In NLTK, you can do this by calling .concordance(). To use it, you need an instance of the nltk.Text class, which can also be constructed with a word list.

Before invoking .concordance(), build a new word list from the original corpus text so that all the context, even stop words, will be there:

>>>
>>> text = nltk.Text(nltk.corpus.state_union.words())
>>> text.concordance("america", lines=5)
Displaying 5 of 1079 matches:
 would want us to do . That is what America will do . So much blood has already
ay , the entire world is looking to America for enlightened leadership to peace
beyond any shadow of a doubt , that America will continue the fight for freedom
 to make complete victory certain , America will never become a party to any pl
nly in law and in justice . Here in America , we have labored long and hard to

Note that .concordance() already ignores case, allowing you to see the context of all case variants of a word in order of appearance. Note also that this function doesn’t show you the location of each word in the text.

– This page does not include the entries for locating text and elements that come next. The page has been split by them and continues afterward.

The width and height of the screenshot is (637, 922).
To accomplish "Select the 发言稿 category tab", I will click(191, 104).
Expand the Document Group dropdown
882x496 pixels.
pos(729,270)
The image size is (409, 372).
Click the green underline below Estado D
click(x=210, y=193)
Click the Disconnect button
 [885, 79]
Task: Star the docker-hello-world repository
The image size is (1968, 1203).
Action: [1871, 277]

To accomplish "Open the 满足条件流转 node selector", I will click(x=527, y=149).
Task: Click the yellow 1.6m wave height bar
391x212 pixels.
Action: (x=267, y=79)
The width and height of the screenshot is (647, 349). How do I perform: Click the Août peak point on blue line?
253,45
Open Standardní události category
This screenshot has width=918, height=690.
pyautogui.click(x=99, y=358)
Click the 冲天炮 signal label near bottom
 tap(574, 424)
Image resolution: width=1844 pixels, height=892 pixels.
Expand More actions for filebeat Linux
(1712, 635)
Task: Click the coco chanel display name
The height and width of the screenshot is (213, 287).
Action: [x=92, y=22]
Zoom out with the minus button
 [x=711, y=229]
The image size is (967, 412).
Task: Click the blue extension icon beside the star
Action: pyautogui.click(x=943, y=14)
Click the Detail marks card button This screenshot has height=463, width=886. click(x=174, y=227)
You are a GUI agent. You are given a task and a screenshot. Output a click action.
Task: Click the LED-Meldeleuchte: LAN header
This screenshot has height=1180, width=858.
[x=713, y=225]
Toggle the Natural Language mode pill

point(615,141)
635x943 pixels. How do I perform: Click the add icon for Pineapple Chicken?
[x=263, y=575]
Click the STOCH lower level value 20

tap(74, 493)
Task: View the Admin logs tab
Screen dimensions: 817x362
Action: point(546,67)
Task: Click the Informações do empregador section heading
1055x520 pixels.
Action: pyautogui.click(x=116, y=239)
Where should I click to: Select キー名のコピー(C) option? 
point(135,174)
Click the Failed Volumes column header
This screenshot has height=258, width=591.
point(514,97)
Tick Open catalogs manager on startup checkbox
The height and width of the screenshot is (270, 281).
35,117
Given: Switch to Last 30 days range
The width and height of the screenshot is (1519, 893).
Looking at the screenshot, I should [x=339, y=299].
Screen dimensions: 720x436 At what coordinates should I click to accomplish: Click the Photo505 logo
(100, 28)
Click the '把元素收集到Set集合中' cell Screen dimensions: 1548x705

Additionally, since .concordance() only prints information to the console, it’s not ideal for data manipulation. To obtain a usable list that will also give you information about the location of each occurrence, use .concordance_list():

>>>
>>> concordance_list = text.concordance_list("america", lines=2)
>>> for entry in concordance_list:
...     print(entry.line)
...
 would want us to do . That is what America will do . So much blood has already
ay , the entire world is looking to America for enlightened leadership to peace

.concordance_list() gives you a list of ConcordanceLine objects, which contain information about where each word occurs as well as a few more properties worth exploring. The list is also sorted in order of appearance.

The nltk.Text class itself has a few other interesting features. One of them is .vocab(), which is worth mentioning because it creates a frequency distribution for a given text.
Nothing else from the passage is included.